#### REQUIREMENTS:
Report every line of the items below that contains the string "target".

⟨

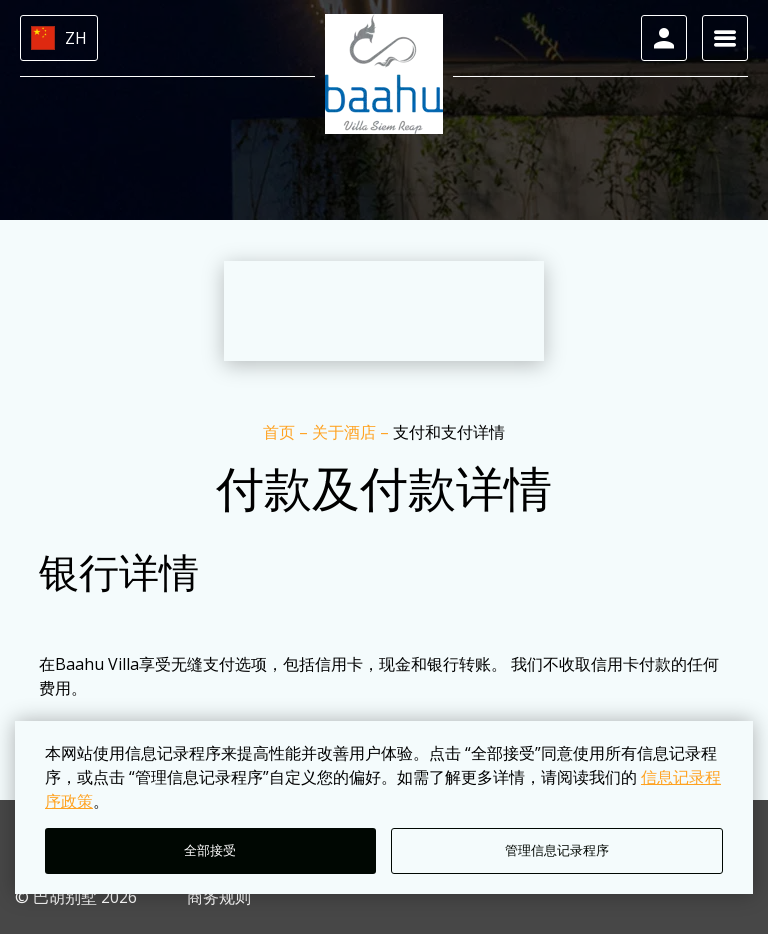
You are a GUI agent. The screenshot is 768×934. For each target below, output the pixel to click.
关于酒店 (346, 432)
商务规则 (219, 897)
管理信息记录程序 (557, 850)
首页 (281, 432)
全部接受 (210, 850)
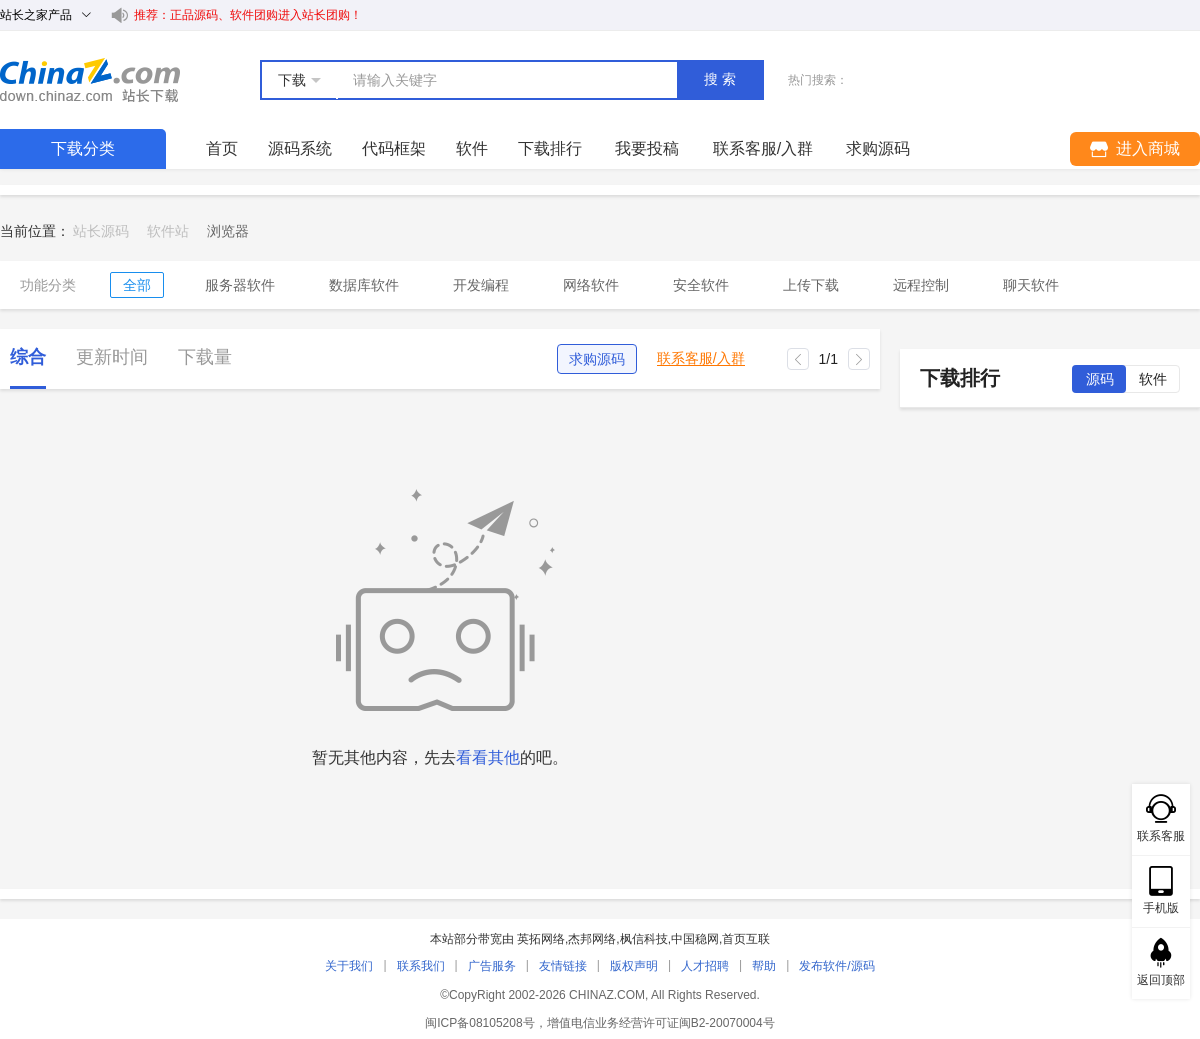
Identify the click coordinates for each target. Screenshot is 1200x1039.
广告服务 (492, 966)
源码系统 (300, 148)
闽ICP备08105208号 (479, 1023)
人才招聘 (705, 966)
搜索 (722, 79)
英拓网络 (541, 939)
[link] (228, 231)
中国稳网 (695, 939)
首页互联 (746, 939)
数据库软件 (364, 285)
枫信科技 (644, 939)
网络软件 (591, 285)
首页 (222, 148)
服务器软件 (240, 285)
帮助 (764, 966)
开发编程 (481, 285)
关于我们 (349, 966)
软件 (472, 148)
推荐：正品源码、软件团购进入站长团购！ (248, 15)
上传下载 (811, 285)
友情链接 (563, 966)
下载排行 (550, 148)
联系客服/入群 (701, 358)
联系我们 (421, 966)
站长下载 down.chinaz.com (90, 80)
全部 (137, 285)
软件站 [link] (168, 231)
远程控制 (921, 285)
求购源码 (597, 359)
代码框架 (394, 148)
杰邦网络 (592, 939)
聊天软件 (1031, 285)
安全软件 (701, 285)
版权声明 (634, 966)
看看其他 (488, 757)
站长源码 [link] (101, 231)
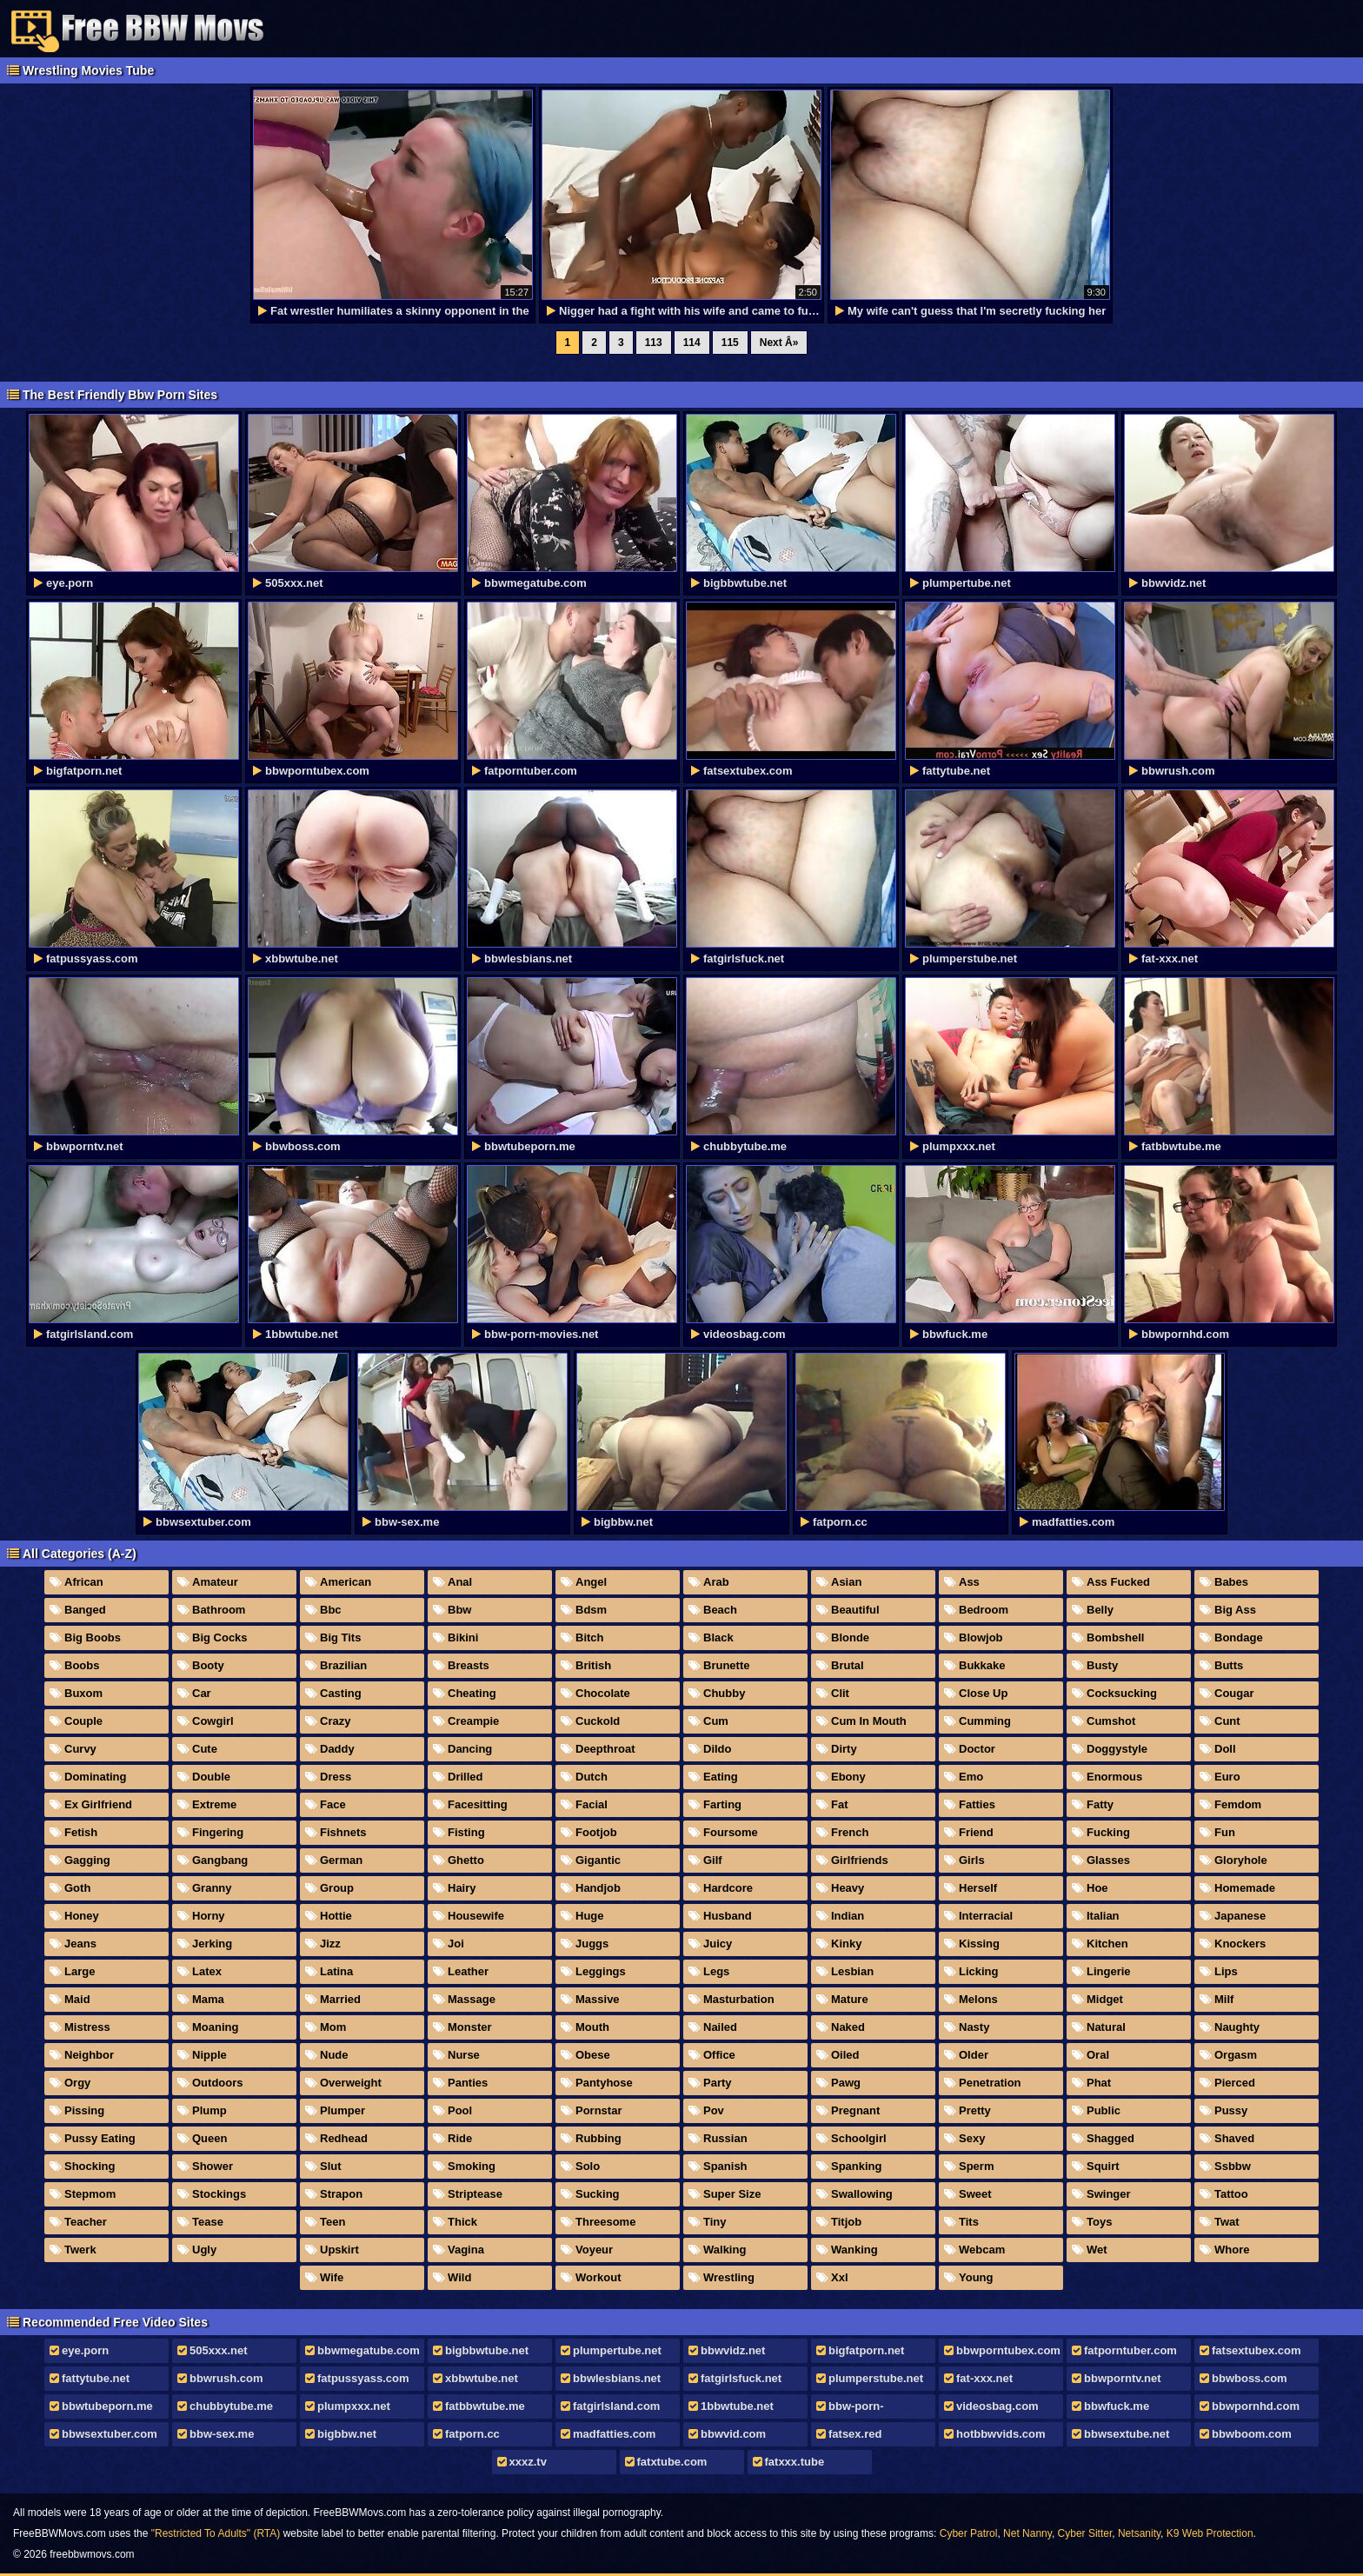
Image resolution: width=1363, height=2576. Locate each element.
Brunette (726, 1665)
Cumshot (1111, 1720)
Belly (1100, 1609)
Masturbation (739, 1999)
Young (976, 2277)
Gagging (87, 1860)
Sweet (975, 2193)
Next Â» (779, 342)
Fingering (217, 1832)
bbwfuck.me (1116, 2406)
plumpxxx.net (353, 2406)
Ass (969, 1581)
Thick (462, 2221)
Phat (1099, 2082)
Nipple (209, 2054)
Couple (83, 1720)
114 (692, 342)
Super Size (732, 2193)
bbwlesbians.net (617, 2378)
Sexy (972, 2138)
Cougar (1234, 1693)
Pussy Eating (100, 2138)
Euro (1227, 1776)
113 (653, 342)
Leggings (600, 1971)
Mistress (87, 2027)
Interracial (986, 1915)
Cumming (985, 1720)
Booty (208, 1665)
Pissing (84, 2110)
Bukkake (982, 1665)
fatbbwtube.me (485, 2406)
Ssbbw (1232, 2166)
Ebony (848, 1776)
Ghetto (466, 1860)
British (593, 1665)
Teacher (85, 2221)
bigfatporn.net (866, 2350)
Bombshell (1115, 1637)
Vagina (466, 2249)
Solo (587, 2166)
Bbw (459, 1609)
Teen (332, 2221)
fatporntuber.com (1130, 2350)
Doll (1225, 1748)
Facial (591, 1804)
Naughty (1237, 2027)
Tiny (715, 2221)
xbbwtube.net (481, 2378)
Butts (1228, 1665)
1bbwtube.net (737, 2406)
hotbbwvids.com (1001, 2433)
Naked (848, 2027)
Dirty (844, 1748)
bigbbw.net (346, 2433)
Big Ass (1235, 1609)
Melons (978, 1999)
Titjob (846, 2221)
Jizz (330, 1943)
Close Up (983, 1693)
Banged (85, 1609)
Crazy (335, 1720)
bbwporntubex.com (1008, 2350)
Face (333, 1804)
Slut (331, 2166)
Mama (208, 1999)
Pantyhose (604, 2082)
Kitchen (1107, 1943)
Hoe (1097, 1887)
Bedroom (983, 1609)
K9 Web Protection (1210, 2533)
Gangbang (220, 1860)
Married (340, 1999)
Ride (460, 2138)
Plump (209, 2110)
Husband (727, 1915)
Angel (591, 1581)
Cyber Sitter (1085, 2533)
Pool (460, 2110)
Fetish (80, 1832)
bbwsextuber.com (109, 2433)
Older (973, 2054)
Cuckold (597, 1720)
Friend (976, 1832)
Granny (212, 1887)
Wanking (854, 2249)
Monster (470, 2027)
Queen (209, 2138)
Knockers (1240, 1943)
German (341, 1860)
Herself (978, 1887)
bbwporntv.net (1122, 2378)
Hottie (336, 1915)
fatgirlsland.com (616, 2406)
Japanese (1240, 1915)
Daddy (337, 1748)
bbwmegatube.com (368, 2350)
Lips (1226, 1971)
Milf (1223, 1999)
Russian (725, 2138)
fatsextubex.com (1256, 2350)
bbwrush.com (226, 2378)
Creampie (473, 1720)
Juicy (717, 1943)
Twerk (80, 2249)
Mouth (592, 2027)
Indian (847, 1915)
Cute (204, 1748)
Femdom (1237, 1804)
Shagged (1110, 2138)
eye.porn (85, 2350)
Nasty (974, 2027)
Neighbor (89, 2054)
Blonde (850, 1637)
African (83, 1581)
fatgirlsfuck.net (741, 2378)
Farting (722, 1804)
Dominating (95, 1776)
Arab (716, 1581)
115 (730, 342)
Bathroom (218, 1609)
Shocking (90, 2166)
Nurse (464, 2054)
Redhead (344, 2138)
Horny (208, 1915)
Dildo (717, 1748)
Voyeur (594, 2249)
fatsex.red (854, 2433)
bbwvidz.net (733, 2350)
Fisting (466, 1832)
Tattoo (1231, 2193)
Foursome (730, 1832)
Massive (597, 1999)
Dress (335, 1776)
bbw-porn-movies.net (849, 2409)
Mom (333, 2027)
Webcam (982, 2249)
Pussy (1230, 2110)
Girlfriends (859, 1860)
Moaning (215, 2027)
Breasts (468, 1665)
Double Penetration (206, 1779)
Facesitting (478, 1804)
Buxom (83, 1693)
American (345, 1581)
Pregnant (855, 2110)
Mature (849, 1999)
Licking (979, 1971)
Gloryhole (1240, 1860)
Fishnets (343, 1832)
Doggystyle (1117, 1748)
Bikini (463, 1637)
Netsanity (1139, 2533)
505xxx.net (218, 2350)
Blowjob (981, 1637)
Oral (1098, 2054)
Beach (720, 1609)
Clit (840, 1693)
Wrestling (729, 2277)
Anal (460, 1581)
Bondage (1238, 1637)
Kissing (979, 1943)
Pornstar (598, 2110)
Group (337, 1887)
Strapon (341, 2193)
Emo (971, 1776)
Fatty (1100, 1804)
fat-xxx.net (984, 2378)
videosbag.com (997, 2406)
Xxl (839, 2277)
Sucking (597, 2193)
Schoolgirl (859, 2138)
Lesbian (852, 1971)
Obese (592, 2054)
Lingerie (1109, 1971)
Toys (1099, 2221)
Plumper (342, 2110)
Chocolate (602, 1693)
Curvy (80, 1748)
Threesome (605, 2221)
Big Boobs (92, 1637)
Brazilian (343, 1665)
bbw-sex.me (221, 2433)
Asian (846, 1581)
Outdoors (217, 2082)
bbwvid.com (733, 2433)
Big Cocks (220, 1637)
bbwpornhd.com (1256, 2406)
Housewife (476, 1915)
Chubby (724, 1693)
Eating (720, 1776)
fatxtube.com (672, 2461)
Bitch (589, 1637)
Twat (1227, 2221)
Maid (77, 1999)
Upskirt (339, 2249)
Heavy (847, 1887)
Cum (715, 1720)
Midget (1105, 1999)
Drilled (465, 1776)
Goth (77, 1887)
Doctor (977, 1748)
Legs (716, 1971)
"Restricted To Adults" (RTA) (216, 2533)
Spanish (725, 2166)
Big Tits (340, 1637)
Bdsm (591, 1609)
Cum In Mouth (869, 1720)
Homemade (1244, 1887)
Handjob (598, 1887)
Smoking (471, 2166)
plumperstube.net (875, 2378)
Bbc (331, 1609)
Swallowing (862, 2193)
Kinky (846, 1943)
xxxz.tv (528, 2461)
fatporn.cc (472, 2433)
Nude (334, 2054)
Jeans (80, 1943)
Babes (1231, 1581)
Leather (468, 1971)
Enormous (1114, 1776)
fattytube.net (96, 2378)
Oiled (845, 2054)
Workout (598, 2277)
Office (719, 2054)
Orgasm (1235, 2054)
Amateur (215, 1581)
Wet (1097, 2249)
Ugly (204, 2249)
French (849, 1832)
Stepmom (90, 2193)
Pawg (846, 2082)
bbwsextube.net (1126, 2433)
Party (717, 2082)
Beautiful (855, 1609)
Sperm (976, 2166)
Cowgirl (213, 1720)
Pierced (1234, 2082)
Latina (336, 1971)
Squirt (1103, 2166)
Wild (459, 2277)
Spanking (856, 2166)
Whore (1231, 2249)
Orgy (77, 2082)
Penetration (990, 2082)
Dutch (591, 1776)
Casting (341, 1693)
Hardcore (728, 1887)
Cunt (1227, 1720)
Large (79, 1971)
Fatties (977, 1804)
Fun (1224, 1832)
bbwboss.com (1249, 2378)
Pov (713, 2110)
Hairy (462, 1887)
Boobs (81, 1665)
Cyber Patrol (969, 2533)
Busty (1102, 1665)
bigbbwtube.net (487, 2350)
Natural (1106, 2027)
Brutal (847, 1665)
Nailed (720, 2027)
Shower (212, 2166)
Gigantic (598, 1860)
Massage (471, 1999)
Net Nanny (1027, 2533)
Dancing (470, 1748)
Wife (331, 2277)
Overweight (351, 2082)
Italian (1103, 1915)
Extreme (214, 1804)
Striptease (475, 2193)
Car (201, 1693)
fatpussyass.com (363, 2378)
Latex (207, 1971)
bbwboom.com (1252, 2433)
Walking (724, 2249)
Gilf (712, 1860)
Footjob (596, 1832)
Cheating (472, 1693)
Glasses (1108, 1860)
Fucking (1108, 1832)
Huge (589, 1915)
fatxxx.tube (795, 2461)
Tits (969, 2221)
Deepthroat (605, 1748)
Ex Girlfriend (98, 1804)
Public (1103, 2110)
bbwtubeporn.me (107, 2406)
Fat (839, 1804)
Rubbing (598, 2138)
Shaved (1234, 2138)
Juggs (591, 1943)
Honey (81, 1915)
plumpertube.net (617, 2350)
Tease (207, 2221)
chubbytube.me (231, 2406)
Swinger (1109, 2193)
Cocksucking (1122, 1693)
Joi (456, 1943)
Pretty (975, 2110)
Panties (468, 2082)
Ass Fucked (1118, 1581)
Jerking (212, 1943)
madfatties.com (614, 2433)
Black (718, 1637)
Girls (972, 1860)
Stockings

⟩

#### ANSWER TO THIS EXERCISE:
You are a GUI agent. The screenshot is 768×934. For each target below, output the pixel to click.
Identify the click coordinates for each target. Screenshot is 1200x1039.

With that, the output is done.